[Stored items]
=== Begin Enclosure ===

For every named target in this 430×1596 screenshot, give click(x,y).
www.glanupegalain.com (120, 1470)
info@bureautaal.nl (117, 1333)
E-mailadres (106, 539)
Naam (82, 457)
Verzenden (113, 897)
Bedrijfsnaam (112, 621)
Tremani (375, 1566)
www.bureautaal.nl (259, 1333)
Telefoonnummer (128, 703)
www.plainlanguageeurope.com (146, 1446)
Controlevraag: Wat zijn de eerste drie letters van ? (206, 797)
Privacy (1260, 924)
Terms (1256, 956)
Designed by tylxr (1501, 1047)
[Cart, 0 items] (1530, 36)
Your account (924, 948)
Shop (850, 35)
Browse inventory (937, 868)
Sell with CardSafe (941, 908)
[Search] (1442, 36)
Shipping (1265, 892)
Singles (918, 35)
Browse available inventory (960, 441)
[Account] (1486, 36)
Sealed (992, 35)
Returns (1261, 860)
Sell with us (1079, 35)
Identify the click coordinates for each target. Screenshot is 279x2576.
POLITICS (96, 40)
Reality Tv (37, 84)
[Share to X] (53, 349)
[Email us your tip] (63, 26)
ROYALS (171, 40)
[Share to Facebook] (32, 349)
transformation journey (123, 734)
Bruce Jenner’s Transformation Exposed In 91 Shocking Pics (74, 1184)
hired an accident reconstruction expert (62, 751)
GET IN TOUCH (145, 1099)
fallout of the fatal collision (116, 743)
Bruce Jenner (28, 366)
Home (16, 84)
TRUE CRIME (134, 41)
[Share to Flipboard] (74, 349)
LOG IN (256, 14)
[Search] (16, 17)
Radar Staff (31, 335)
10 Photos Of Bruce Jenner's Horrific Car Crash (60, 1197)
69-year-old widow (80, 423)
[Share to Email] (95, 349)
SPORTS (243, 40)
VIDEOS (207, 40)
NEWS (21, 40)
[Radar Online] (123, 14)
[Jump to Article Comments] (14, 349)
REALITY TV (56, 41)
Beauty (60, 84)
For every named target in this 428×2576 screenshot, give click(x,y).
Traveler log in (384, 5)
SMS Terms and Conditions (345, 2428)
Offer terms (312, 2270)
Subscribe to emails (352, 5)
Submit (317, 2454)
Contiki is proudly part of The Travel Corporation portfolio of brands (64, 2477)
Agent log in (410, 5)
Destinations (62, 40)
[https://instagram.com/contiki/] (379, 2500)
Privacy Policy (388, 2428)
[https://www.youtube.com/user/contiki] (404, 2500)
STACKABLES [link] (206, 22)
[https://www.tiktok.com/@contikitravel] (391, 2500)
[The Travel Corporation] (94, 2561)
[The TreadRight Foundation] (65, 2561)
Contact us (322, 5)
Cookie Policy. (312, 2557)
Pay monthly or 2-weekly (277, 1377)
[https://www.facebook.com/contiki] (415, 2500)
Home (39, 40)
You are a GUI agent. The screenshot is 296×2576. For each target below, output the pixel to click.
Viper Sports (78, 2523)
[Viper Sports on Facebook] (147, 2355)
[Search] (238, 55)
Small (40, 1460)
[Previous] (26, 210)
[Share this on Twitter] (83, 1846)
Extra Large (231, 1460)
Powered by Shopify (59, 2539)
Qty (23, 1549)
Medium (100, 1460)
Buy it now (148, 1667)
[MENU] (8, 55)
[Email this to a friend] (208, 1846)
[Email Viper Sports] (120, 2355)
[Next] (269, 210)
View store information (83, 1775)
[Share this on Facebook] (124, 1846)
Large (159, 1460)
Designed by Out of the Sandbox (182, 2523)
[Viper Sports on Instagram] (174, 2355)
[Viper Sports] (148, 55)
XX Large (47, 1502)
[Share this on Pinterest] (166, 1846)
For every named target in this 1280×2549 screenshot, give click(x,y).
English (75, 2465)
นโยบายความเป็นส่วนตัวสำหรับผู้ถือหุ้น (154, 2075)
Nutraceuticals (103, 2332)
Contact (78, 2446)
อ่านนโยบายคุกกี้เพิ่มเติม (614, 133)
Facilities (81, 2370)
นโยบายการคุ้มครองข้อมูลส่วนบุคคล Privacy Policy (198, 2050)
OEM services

=== End Enclosure ===

TASK PROMPT -> Give back, word for word, only the lines above from the line holding "[Cart, 0 items] (1530, 36)" to the line holding "hired an accident", both included.

OUTPUT BELOW ->
[Cart, 0 items] (1530, 36)
Your account (924, 948)
Shop (850, 35)
Browse inventory (937, 868)
Sell with CardSafe (941, 908)
[Search] (1442, 36)
Shipping (1265, 892)
Singles (918, 35)
Browse available inventory (960, 441)
[Account] (1486, 36)
Sealed (992, 35)
Returns (1261, 860)
Sell with us (1079, 35)
Identify the click coordinates for each target. Screenshot is 279x2576.
POLITICS (96, 40)
Reality Tv (37, 84)
[Share to X] (53, 349)
[Email us your tip] (63, 26)
ROYALS (171, 40)
[Share to Facebook] (32, 349)
transformation journey (123, 734)
Bruce Jenner’s Transformation Exposed In 91 Shocking Pics (74, 1184)
hired an accident reconstruction expert (62, 751)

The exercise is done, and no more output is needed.